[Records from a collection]
========

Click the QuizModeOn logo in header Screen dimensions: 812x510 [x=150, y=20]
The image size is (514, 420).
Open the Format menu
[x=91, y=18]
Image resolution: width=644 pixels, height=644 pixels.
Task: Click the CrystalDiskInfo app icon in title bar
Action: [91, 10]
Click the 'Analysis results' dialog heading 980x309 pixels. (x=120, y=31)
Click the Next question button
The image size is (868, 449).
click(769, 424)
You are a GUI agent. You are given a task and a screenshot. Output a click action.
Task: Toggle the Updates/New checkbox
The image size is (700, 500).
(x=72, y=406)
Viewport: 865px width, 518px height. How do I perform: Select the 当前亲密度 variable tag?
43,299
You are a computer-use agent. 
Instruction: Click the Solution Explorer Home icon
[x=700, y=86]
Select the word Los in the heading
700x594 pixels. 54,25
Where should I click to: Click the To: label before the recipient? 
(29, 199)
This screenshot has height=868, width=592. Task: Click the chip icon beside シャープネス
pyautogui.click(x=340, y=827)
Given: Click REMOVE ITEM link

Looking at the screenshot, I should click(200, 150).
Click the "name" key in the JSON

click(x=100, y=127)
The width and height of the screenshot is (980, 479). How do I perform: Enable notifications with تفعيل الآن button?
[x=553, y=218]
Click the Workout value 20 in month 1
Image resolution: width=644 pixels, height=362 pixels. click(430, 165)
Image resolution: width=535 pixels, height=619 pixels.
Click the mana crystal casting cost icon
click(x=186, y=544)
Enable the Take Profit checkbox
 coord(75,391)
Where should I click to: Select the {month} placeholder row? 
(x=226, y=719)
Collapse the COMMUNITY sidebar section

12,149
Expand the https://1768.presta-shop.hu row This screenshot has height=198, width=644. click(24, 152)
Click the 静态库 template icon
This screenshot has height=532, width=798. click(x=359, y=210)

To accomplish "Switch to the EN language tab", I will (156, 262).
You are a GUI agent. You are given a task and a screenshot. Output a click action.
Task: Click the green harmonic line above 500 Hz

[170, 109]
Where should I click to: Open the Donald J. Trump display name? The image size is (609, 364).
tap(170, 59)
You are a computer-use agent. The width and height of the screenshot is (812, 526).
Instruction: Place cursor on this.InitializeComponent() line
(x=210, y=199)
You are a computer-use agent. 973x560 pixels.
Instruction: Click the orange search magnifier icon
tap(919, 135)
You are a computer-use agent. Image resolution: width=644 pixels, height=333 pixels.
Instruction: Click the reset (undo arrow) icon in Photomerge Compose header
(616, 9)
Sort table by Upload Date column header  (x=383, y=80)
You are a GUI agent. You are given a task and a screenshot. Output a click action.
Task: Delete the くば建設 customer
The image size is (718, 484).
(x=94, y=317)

========

WORK REQUEST
Go through the records and set each one down again, unchanged.

YOUR SOLUTION
Click the QuizModeOn logo in header Screen dimensions: 812x510 [x=150, y=20]
The image size is (514, 420).
Open the Format menu
[x=91, y=18]
Image resolution: width=644 pixels, height=644 pixels.
Task: Click the CrystalDiskInfo app icon in title bar
Action: [91, 10]
Click the 'Analysis results' dialog heading 980x309 pixels. (x=120, y=31)
Click the Next question button
The image size is (868, 449).
click(769, 424)
You are a GUI agent. You are given a task and a screenshot. Output a click action.
Task: Toggle the Updates/New checkbox
The image size is (700, 500).
(x=72, y=406)
Viewport: 865px width, 518px height. How do I perform: Select the 当前亲密度 variable tag?
43,299
You are a computer-use agent. 
Instruction: Click the Solution Explorer Home icon
[x=700, y=86]
Select the word Los in the heading
700x594 pixels. 54,25
Where should I click to: Click the To: label before the recipient? 
(29, 199)
This screenshot has height=868, width=592. Task: Click the chip icon beside シャープネス
pyautogui.click(x=340, y=827)
Given: Click REMOVE ITEM link

Looking at the screenshot, I should click(200, 150).
Click the "name" key in the JSON

click(x=100, y=127)
The width and height of the screenshot is (980, 479). How do I perform: Enable notifications with تفعيل الآن button?
[x=553, y=218]
Click the Workout value 20 in month 1
Image resolution: width=644 pixels, height=362 pixels. click(430, 165)
Image resolution: width=535 pixels, height=619 pixels.
Click the mana crystal casting cost icon
click(x=186, y=544)
Enable the Take Profit checkbox
 coord(75,391)
Where should I click to: Select the {month} placeholder row? 
(x=226, y=719)
Collapse the COMMUNITY sidebar section

12,149
Expand the https://1768.presta-shop.hu row This screenshot has height=198, width=644. click(24, 152)
Click the 静态库 template icon
This screenshot has height=532, width=798. click(x=359, y=210)

To accomplish "Switch to the EN language tab", I will (156, 262).
You are a GUI agent. You are given a task and a screenshot. Output a click action.
Task: Click the green harmonic line above 500 Hz

[170, 109]
Where should I click to: Open the Donald J. Trump display name? The image size is (609, 364).
tap(170, 59)
You are a computer-use agent. The width and height of the screenshot is (812, 526).
Instruction: Place cursor on this.InitializeComponent() line
(x=210, y=199)
You are a computer-use agent. 973x560 pixels.
Instruction: Click the orange search magnifier icon
tap(919, 135)
You are a computer-use agent. Image resolution: width=644 pixels, height=333 pixels.
Instruction: Click the reset (undo arrow) icon in Photomerge Compose header
(616, 9)
Sort table by Upload Date column header  (x=383, y=80)
You are a GUI agent. You are given a task and a screenshot. Output a click action.
Task: Delete the くば建設 customer
The image size is (718, 484).
(x=94, y=317)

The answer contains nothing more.